L’Orbe pâle/Tout est fini

Eugène Figuière et Cie (p. 131-132).


TOUT est fini.

Si c’est la Mort qui a ouvert la porte que nul être visible n’a franchi. Elle est restée sur le seuil.

Elle a attendu.

Elle attend.

Pourquoi ?

La très pâle, plus pâle que la lune, maintenant invisible, a-t-elle senti la vanité de sa menace ?

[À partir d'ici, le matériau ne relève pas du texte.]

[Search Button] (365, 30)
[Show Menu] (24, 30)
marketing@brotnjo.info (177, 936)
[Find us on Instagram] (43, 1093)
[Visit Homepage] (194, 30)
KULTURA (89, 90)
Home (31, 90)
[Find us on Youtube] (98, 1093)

Tout est fini. La Vie recommence.

L’attente continue.

Mes yeux sont impassibles devant elle, comme devant la Mort. La Mort, la très pâle, qui promet une fin très pâle, pâle comme la lune, pâle comme elle.

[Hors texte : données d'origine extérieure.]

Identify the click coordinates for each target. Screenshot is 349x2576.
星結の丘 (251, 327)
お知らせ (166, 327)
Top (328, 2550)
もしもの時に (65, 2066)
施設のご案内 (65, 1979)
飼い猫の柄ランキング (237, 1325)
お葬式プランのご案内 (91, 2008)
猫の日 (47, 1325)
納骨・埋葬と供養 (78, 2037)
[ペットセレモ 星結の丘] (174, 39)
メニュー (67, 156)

La vie continue. Je vois encore le soleil qui baise la mer, la mer qui étreint la terre ; je sais encore tout ce qui fourmille et bruit sous lui, sous elle, et sur elle.

Je sais toujours regarder toute chose et la comprendre.

Je sais toujours rêver ma vie et agir dans mon rêve.

Pendant quelque temps encore, je pourrai désirer tout, et ne jamais étreindre la satisfaction. Durant quelque temps !… longtemps, peut-être.

Car la pâle invisible, Celle qui a ouvert ma porte mais est demeurée sur le seuil, attend.

La Mort attend, comme moi j’attends.